**RECORDED DATA:**
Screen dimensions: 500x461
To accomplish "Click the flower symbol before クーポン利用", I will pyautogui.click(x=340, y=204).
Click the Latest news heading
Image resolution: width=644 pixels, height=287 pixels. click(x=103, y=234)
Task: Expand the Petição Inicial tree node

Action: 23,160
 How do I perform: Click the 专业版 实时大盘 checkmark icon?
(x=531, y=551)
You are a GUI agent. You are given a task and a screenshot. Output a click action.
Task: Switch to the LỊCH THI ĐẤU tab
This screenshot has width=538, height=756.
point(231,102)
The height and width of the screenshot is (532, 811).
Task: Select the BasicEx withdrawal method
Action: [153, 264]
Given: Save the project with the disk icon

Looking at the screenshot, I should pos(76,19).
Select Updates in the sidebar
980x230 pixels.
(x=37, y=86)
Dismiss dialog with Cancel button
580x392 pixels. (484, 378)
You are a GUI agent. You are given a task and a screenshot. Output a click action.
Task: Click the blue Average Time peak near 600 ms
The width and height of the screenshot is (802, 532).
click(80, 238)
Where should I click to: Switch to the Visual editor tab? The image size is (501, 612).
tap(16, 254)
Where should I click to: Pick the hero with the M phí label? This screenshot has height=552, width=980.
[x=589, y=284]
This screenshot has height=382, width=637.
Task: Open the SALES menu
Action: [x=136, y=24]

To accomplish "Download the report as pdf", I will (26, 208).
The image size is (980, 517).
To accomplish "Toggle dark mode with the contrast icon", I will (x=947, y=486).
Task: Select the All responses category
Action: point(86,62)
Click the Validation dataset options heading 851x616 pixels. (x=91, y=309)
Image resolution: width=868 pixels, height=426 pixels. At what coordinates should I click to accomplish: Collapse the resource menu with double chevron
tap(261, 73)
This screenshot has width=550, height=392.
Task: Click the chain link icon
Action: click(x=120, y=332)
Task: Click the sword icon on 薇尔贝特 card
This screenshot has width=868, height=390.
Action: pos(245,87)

**TASK TO CARRY OUT:** Send back exactly the lines of the listing above starting at the one with "Select Updates in the sidebar" and ending at the one with "Task: Click the blue", inclusive, and no others.

**EXERCISE ANSWER:**
Select Updates in the sidebar
980x230 pixels.
(x=37, y=86)
Dismiss dialog with Cancel button
580x392 pixels. (484, 378)
You are a GUI agent. You are given a task and a screenshot. Output a click action.
Task: Click the blue Average Time peak near 600 ms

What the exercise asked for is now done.